To channel your inner Popeye and incorporate more greens in your diet, here are six tasty ways to think outside the bowl:
1. Sneak them into a shake
When added to a shake, the taste of spinach and some other greens mysteriously disappears. Try adding two cups of beet greens to your shake, which are high in vitamins and minerals. Beet greens also have more iron than spinach.
2. Stuff them into a sandwich
Make your sandwich rise to the occasion by stuffing it with less meat and more vegetables. Pile a fistful of spinach onto your chicken sandwich or add several leaves of lettuce to your turkey on whole grain.
Add a slice of avocado for some heart-healthy fat.
3. Sautee them with garlic and olive oil
Kale’s bitter taste and tough texture are hard for many to swallow.

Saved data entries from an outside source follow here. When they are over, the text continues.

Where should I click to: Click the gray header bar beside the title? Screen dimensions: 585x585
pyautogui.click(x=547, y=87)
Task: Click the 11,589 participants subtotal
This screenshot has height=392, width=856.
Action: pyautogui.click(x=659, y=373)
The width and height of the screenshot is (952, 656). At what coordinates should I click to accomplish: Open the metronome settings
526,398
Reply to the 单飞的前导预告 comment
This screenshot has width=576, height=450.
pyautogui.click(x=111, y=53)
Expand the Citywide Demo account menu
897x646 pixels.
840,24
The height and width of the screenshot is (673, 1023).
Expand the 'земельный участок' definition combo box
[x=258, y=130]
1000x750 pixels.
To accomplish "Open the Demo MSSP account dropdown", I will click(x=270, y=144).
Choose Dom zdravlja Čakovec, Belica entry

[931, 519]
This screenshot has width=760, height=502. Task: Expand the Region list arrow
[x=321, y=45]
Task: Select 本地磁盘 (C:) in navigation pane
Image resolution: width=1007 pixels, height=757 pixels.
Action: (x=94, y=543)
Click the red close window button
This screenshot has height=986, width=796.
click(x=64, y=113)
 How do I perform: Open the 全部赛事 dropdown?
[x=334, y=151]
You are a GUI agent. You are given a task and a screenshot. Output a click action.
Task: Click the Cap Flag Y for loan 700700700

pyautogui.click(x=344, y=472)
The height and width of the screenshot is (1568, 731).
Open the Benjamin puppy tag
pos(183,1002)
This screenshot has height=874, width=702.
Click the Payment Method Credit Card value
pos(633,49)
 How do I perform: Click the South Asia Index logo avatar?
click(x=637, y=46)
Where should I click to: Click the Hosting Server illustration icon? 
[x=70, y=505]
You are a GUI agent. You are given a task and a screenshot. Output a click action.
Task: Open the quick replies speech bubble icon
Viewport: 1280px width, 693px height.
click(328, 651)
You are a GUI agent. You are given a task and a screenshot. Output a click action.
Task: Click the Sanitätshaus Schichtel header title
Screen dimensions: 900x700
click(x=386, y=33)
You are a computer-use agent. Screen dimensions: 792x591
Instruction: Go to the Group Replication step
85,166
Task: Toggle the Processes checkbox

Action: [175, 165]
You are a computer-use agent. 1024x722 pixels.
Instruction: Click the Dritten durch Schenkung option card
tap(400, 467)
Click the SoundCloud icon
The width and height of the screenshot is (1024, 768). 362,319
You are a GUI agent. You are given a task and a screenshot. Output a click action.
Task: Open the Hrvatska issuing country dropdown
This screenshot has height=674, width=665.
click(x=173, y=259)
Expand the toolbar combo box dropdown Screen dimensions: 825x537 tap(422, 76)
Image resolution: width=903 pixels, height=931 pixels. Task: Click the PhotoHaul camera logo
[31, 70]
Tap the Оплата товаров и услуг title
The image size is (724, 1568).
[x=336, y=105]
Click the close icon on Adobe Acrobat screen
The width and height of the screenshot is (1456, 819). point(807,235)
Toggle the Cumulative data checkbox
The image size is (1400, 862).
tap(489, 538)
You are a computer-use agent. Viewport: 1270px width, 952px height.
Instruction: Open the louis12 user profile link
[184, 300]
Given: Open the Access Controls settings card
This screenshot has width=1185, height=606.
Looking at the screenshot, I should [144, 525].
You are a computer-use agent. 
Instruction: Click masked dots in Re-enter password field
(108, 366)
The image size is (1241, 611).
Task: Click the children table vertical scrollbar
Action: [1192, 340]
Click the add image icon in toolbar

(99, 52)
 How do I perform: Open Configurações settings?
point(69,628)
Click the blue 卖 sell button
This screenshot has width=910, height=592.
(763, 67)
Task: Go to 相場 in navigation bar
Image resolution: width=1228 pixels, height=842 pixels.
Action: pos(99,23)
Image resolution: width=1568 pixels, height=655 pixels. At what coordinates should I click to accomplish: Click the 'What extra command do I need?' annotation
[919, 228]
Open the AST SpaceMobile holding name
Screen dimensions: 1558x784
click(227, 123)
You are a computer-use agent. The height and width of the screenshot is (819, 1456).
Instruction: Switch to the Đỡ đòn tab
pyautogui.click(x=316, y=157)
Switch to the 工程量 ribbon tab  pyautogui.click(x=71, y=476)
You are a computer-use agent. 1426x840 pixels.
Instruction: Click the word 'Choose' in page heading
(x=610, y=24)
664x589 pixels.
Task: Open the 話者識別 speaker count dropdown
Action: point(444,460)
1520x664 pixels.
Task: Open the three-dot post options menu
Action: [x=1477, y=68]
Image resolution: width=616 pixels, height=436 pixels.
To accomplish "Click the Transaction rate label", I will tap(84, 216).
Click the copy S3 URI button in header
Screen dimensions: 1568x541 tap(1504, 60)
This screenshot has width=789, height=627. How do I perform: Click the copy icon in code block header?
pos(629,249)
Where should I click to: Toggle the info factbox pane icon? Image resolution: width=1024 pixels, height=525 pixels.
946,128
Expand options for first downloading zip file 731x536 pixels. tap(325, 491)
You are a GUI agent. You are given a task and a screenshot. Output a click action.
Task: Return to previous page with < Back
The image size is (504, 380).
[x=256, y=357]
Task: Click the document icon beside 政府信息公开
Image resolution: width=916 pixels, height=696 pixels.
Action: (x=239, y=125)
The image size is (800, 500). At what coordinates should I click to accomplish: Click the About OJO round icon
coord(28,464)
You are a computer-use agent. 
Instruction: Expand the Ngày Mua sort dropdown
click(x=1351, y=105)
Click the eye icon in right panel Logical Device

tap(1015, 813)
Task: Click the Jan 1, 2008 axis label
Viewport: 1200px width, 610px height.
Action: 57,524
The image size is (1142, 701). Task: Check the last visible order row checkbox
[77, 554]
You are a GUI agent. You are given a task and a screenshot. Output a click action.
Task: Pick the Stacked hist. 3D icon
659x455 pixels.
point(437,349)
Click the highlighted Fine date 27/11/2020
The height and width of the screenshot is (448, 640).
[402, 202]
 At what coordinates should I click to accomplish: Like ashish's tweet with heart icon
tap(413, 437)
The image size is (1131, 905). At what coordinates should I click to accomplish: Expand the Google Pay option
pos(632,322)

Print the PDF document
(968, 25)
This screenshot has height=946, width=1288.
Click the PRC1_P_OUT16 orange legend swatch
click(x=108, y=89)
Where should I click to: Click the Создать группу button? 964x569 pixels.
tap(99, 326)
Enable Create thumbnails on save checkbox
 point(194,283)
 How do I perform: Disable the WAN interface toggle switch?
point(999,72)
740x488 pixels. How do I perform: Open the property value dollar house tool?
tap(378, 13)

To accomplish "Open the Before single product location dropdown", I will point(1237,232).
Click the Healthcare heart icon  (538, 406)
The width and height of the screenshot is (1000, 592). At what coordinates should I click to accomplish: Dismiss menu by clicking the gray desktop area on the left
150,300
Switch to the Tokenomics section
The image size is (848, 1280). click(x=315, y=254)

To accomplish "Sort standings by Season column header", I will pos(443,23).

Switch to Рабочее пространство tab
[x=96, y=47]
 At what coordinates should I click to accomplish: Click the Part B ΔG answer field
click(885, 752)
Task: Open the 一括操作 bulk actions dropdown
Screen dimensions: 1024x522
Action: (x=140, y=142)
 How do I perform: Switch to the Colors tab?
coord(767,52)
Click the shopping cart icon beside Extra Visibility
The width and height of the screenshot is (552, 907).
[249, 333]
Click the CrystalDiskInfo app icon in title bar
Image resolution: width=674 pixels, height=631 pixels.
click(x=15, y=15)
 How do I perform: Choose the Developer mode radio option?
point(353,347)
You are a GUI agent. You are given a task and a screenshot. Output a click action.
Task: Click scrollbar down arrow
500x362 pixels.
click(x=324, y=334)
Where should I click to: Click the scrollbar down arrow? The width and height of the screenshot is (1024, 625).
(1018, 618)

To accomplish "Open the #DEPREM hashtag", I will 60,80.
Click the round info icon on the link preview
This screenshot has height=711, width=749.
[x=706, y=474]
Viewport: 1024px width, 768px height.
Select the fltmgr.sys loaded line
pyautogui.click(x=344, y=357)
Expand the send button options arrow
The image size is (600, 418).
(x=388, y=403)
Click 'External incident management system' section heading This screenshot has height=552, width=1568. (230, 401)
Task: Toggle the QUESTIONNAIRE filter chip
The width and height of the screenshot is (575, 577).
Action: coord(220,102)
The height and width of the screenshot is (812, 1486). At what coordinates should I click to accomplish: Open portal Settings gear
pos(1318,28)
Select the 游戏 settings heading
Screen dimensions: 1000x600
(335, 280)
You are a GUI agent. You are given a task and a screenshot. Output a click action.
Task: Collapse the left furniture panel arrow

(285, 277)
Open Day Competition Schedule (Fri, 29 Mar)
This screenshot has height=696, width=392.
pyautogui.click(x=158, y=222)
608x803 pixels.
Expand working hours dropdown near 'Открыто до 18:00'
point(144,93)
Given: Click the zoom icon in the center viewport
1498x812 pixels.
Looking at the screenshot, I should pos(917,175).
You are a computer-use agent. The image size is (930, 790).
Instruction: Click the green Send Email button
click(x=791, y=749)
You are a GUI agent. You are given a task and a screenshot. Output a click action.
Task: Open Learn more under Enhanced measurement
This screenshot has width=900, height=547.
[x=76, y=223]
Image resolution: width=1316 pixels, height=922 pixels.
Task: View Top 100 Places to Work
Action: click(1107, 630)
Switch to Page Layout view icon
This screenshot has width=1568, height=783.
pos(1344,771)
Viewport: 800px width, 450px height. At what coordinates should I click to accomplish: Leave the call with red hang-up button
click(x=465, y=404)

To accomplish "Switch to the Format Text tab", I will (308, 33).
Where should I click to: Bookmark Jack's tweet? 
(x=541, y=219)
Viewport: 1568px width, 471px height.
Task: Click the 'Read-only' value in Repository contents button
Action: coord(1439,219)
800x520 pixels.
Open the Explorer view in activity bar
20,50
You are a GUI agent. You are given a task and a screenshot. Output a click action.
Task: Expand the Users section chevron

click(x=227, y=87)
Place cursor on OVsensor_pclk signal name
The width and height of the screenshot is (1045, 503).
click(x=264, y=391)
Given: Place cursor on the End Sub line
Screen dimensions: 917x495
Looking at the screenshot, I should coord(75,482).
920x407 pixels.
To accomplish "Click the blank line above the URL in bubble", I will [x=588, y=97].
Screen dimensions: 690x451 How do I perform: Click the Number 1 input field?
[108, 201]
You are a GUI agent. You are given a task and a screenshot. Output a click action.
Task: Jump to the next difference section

However, it’s one of the most nutrient-dense greens in the garden. For an easy side dish, sauté a bunch of chopped kale with olive oil, garlic, a touch of red pepper flakes and a dash of red wine vinegar to season. Voila!
4. Stir them into a soup
Greens work well in all kinds of soups and stews. Consider kale for Italian soups and spinach for bean-based recipes. When it’s cold outside, try a protein-packed vegetable and chicken soup.
5. Savour them in pesto
Replace half or more of the basil in your favourite pesto recipe with kale or spinach. You won’t taste the difference, and you’ll give your pasta a nutritional boost.
6. Scramble them into an omelette
Start your day with an omelette stuffed with spinach, mushrooms and other veggies of choice. Most of us struggle to eat the recommended daily servings of fruit and vegetables. With a little creativity, you can up your greens consumption and add variety to your meals at the same time.